Antes de un mes había tal cantidad de gente que las catequistas hubieron de marcharse a vivir a una de las chozas y dejaron toda la casa para las clases.
Aquello no era una comunidad religiosa, ni tenían votos ni compromiso alguno, las que allí estaban, lo mismo que las que trabajaban en otras doctrinas, sabían que el Padre no les había empujado a ninguna a ir, ni quería retenerlas si no tenían aliento para ello, habían ido por su propia voluntad, pero el Padre Arnaiz las conocía muy bien y sabía que no todas tenían arrestos para aguantar una temporada muy larga en la Sierra. Ésta no era una doctrina como las demás, tanto por las condiciones de vida como por las dificultades espirituales
Una vocación
María Isabel fue la única que no se amilanó lo más mínimo porque en esta vida descansó por fin de sus ansias interiores y afanes por encontrar el modo que le hacía sentir el Señor de hacer apostolado. Había dado con lo que Dios quería de ella y estaba contenta en medio de las privaciones materiales (¡eso era lo de menos!) y espirituales. No es que no las sintiese, pero era tanto lo que la llenaba el haber encontrado la voluntad de Dios que pasaba por todo. Para colmo de su dicha, al mes de estar allí, San Manuel González, viendo el sacrificio que hacían, les dio permiso para tener con ellas el consuelo del Santísimo Sacramento. María Isabel instaló en otra chocita con todo el esmero de su corazón enamorado, el oratorio que ella misma tenía puesto en un piso de Madrid.
En la Navidad de ese mismo año ya se había construido una pequeña iglesia que subió a inaugurar el Sr. Obispo. Continuaron varios meses más en la Sierra de Gibralgalia, ésta fue la primera Doctrina Rural.
Las siguientes fueron en Alozaina y Montecorto y así, hasta el curso 2016-2017, se han llevado a cabo doscientas setenta y siete. En medio de estos trabajos escribió el Padre A María Isabel en una ocasión:
“Cuando me ven con pena, sólo es por lo que Vd. dice, que casi nadie busca la gloria de Dios. Y mi deseo es que hicieran cierto un lema que se me ocurría fuera el de Vds., opuesto a una queja de S. Pablo, en este sentido: sólo intercalando un no, que hace la proposición enteramente contraria. Omnes quaerunt (non) quae sua sunt, sed quae Iesu Christi”. (P. Arnaiz)
O sea, que el versículo de Filipenses: “… todos buscan sus propios intereses, no los de Jesu-Cristo.” (Flp. 2, 21), quería el Padre Arnaiz que quedase así para sus “doctrineras”:
“… todas buscan, no sus propios intereses, sino los de Jesucristo.”
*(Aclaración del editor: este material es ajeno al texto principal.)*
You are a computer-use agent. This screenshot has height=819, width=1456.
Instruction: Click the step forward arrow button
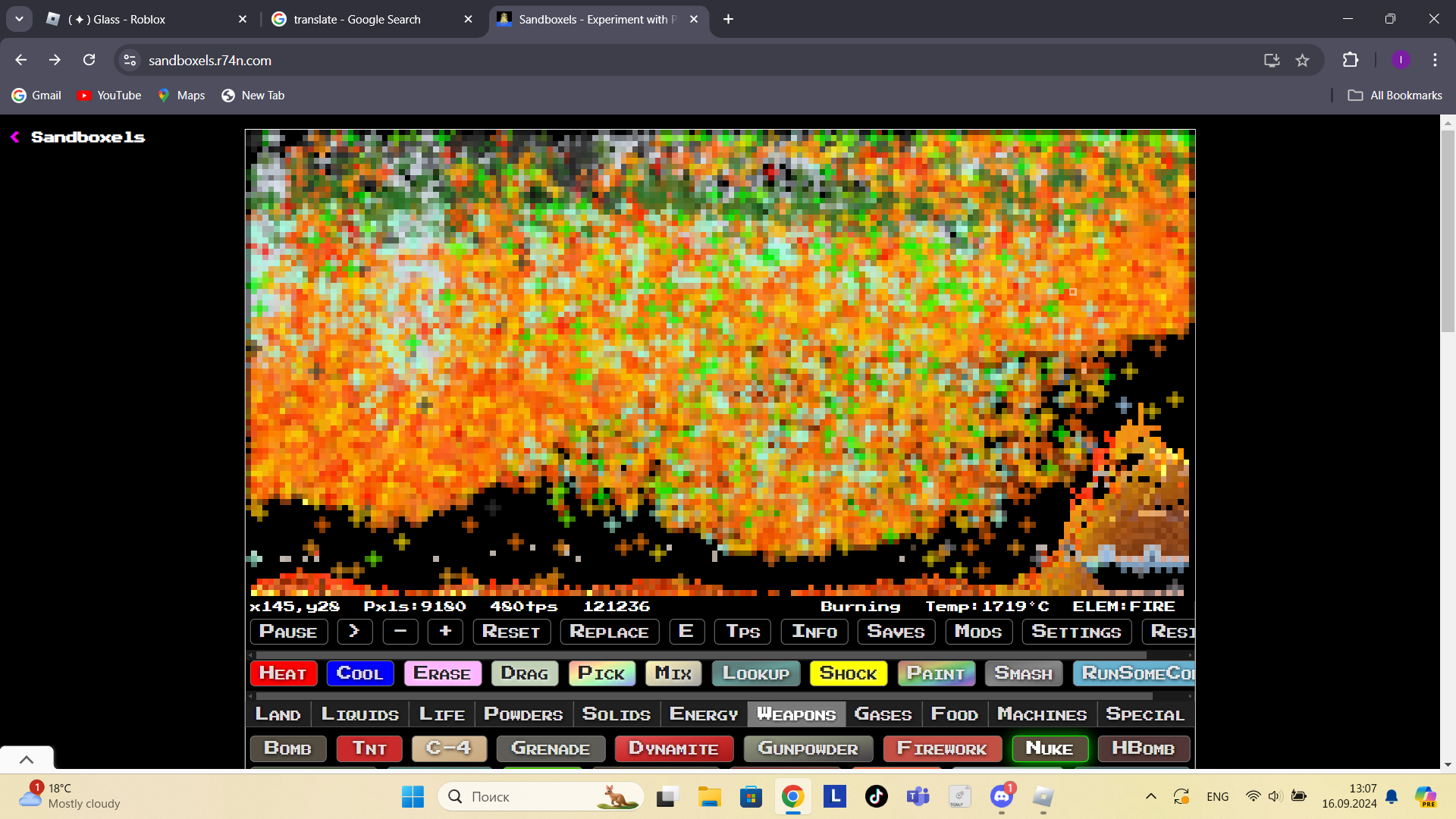click(354, 632)
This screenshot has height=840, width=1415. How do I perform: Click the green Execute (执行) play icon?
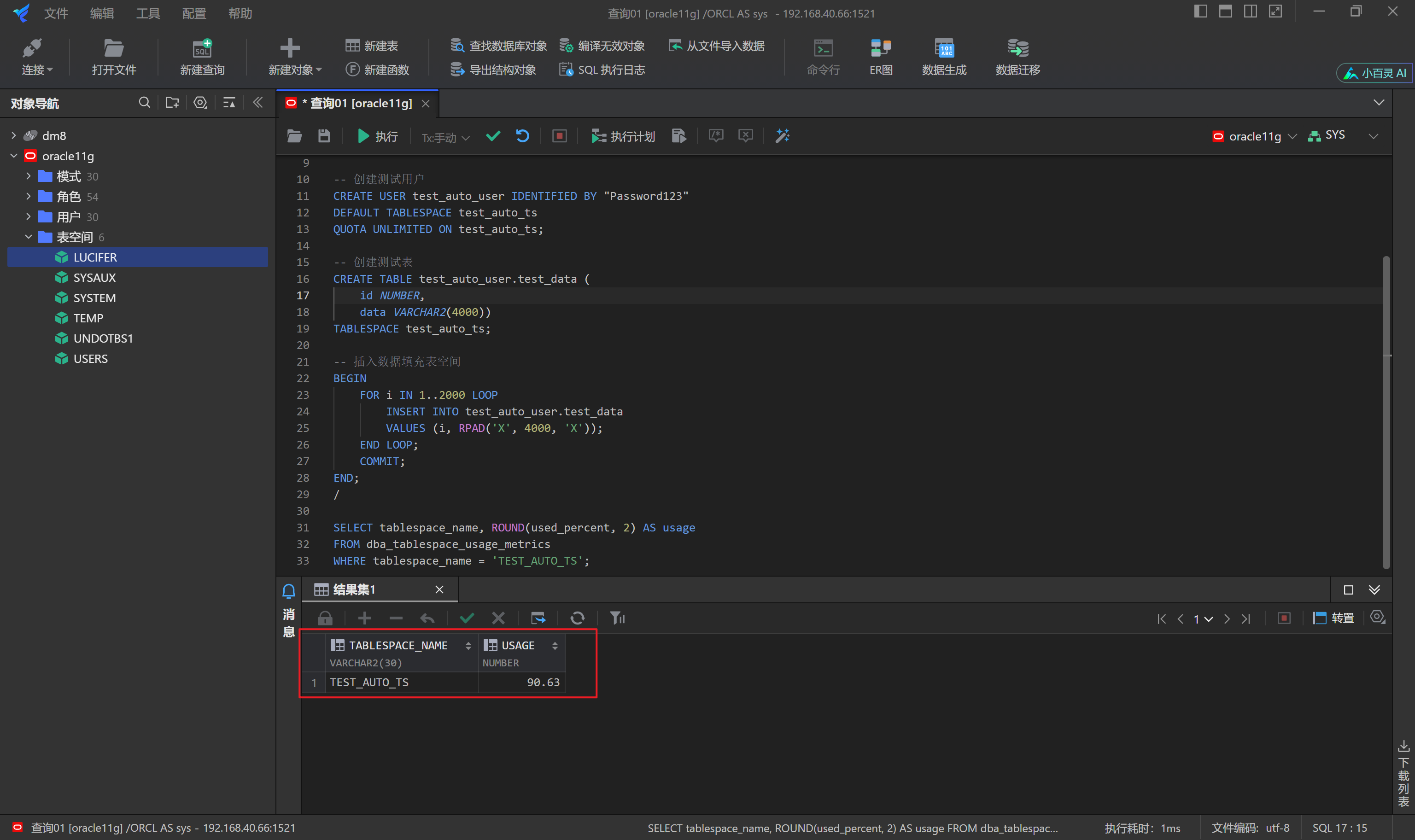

En 1926, al morir el P. Arnaiz, algunas de sus dirigidas se fueron retirando, otras continuaron por temporadas colaborando con María Isabel, y dos de ellas sintieron la llamada del Señor a seguir en esta vocación como ella misma la sintió, dejando definitivamente sus casas con una total disponibilidad, fueron las que formaron el núcleo de la Obra de las Doctrinas Rurales, continuadora del espíritu del Venerable P. Tiburcio Arnaiz
“Vivamos nada más que para Él,
para sufrir y hacer redención con Él,
para decir a todos el Padre que tenemos”.